N. Parikh and S. Boyd. Block Splitting for Large-Scale Distributed Learning. Neural Information Processing Systems, Workshop on Big Learning, 2011.

Machine learning and statistics with very large datasets is now a topic of widespread interest, both in academia and industry. Many such tasks can be posed as convex optimization problems, so algorithms for distributed convex optimization serve as a powerful, general-purpose mechanism for training a wide class of models on datasets too large to process on a single machine. In previous work, it has been shown how to solve such problems in such a way that each machine only looks at either a subset of training examples or a subset of features. In this paper, we extend these algorithms by showing how to split problems by both examples and features simultaneously, which is necessary to deal with datasets that are very large in both dimensions. We present some experiments with these algorithms run on Amazon’s Elastic Compute Cloud.

S. Boyd, N. Parikh, E. Chu, B. Peleato, and J. Eckstein. Distributed Optimization and Statistical Learning via the Alternating Direction Method of Multipliers. Foundations and Trends in Machine Learning, 2011.

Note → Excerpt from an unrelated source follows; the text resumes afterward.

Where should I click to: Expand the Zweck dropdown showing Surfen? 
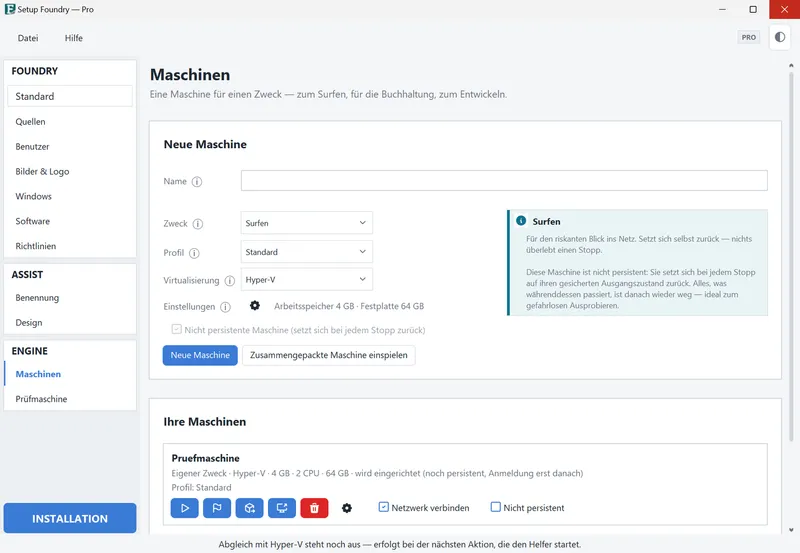(306, 223)
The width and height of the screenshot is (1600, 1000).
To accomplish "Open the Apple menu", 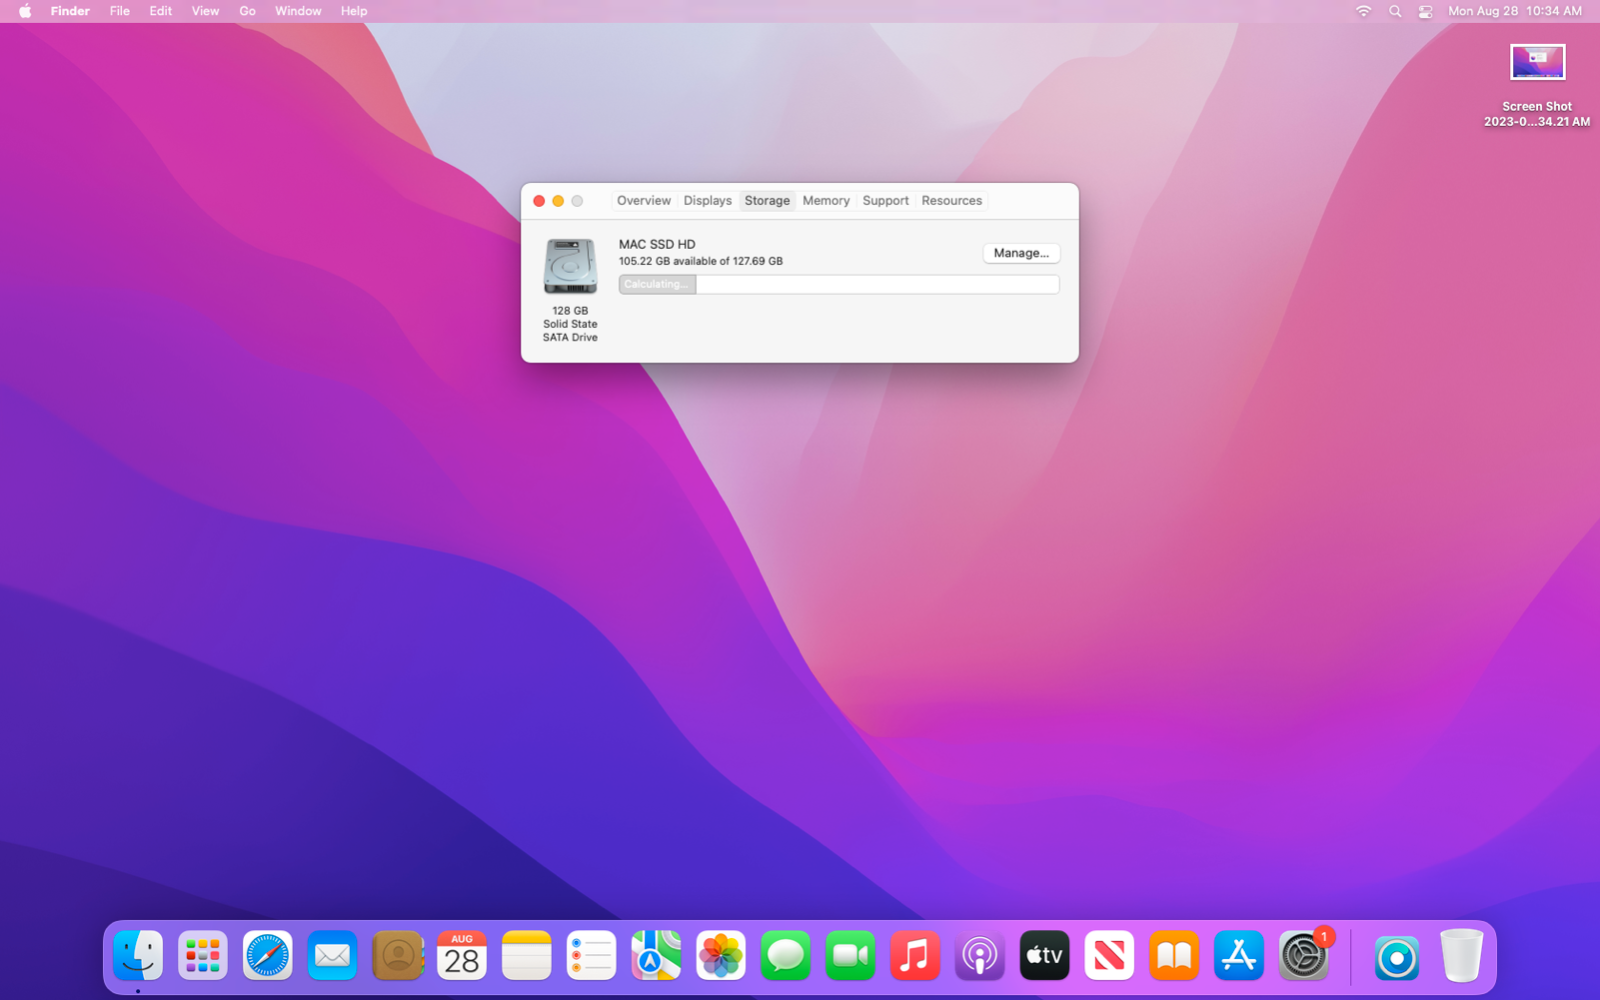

Many problems of recent interest in statistics and machine learning can be posed in the framework of convex optimization. Due to the explosion in size and complexity of modern datasets, it is increasingly important to be able to solve problems with a very large number of features, training examples, or both. As a result, both the decentralized collection or storage of these datasets as well as accompanying distributed solution methods are either necessary or at least highly desirable. In this paper, we argue that the alternating direction method of multipliers is well suited to distributed convex optimization, and in particular to large-scale problems arising in statistics, machine learning, and related areas. The method was developed in the 1970s, with roots in the 1950s, and is equivalent or closely related to many other algorithms, such as dual decomposition, the method of multipliers, Douglas-Rachford splitting, Spingarn’s method of partial inverses, Dykstra’s alternating projections, Bregman iterative algorithms for \(\ell_1\) problems, proximal methods, and others. After briefly surveying the theory and history of the algorithm, we discuss applications to a wide variety of statistical and machine learning problems of recent interest, including the lasso, sparse logistic regression, basis pursuit, covariance selection, support vector machines, and many others. We also discuss general distributed optimization, extensions to the nonconvex setting, and efficient implementation, including some details on distributed MPI and Hadoop MapReduce implementations.